Schwerfällig öffnete ich allmählich meine Augen und nahm meine Umgebung wahr. Doch es stand alles noch genauso wie es vorher auch war. Selbst der Stuhl, welches an dem Tisch an der Wand, neben dem Fenster stand, wurde die letzten Tage nicht ein einziges Mal von der Stelle gerückt.

Auch das Bett stand leer und unberührt da, das eigentlich für andere Patienten gedacht war. Die Wände noch immer genauso tadellos weiß, wie immer. Als würden sie jede Nacht neu streichen, bevor die Patienten ihre Augen am Morgen öffneten, um den Tag zu begrüßen.

‚Bin ich denn die einzige auf dieser Welt, die verletzt ist und aufgerappelt werden muss? Kann ich denn nicht mal ein wenig Gesellschaft bekommen?'

Diese Stille die mich jeden Tag zum größten Teil begleitete, erschöpfte mich. Es fraß mich auf und erweckte in mir den Wunsch hier auszubrechen. Andererseits, würde eine nette Gesellschaft mich von meinen Wünschen abbringen. Alles was ich wollte war es, nicht mehr alleine mit meinen Gedanken zu sein. Sie waren zu laut in meinem Kopf. Alle Fragen wollten eine Antwort, doch ich konnte keine von ihnen zufrieden stellen.

Ich starrte die Decke an und fing unbewusst an mir vorzustellen, wie er denn aussehen könnte. Ich malte sein Gesicht, in meiner Vorstellung, an die kahle, weiße Decke. Wohlige Wärme überkam mich alleine wenn ich daran dachte, wie wunderschön es sich angefühlt hatte, als er seine Arme um mich geschlungen hatte. Das Gefühl seine Hände, konnte ich noch immer an meinen spüren. Als hätte er sie die ganze Nacht gehalten. Unsere Körper hatten sich miteinander verbunden gefühlt, hatten in kürzester Zeit so viel miteinander ausgetauscht. Sein Atem fegte noch immer sanft über meinen Hals. Ich wollte doch bloß wieder von ihm gehalten werden, mit ihm von hier verschwinden. Alles über ihn wissen. Mich selbst vergessen, um noch mehr Platz in mir, für ihn, zu schaffen.

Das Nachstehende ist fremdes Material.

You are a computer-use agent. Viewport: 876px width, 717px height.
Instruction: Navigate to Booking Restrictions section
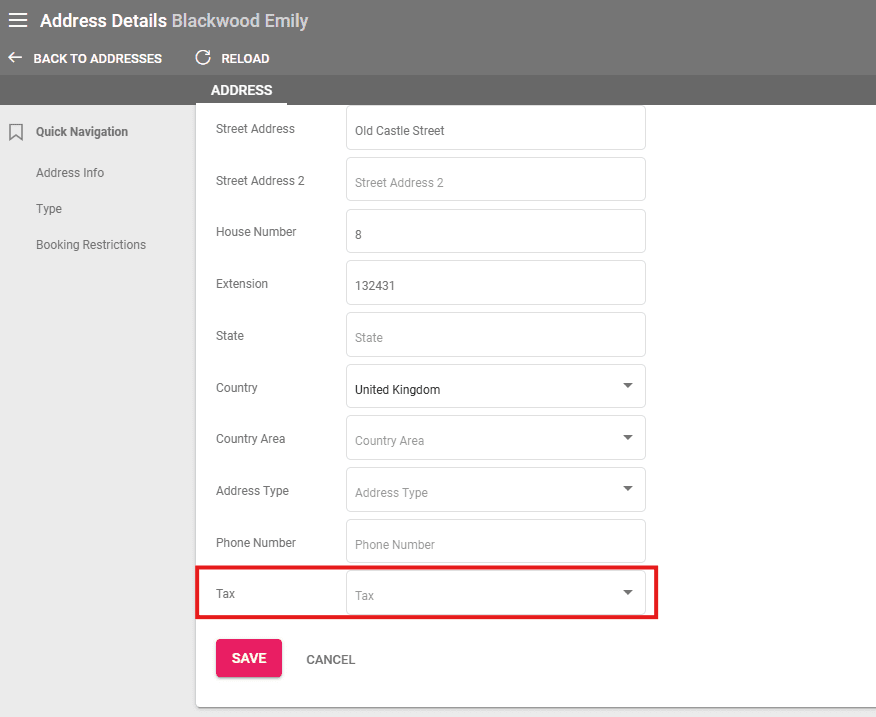(x=91, y=245)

Ich konzentrierte mich auf den Klang seiner tiefen sowie rauen Stimme und versuchte die Gefühle, die letzte Nacht wie wild durch meinen Körper jagten, wieder aufzurufen.

Mein Herz zog sich jedoch so stark zusammen, dass es mir schon weh tat. Er hatte mich in wenigen Minuten nicht nur gelehrt, wie wundervoll die Nähe eines Menschen sein kann, dass man mehr danach verlangte. Genauso sehr hatte er mich innerhalb dieser gemeinsamen Minuten gelehrt, wie schmerzvoll die Nähe sein konnte. So viel Schmerz aber auch Freude trafen zusammen, kollidierten und explodierten in meinem Herzen, binnen kürzester Zeit.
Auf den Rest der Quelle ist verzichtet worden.